━━ INPUT FOR THIS TASK ━━

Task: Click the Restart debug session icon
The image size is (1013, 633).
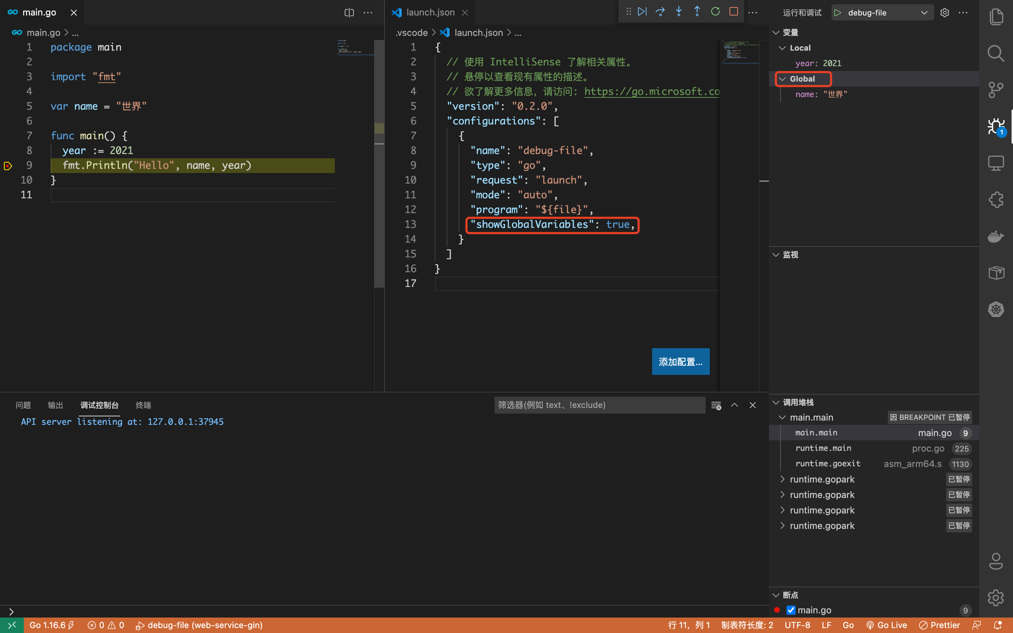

━━━
━━ INPUT FOR THIS TASK ━━

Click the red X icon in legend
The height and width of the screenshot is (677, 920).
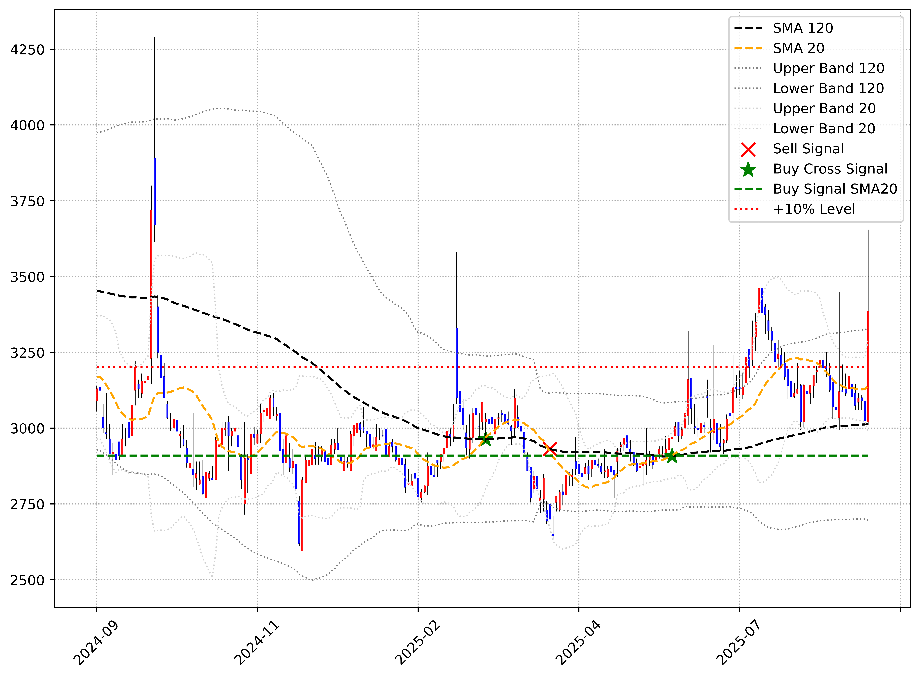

━━━
━━ INPUT FOR THIS TASK ━━

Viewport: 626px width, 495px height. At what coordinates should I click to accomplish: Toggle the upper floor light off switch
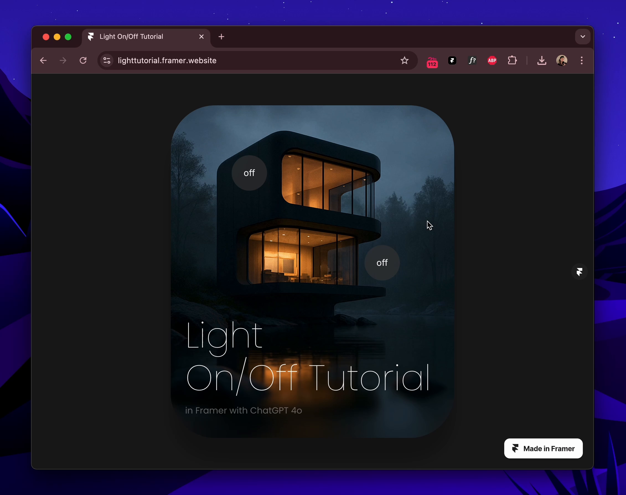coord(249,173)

━━━

Working from the material above, retype exactly the lines from the one with "Task: Click the Restart debug session icon" through the one with "The image size is (1013, 633).", both included, and only those lines.

SOLUTION TO THIS PROBLEM
Task: Click the Restart debug session icon
The image size is (1013, 633).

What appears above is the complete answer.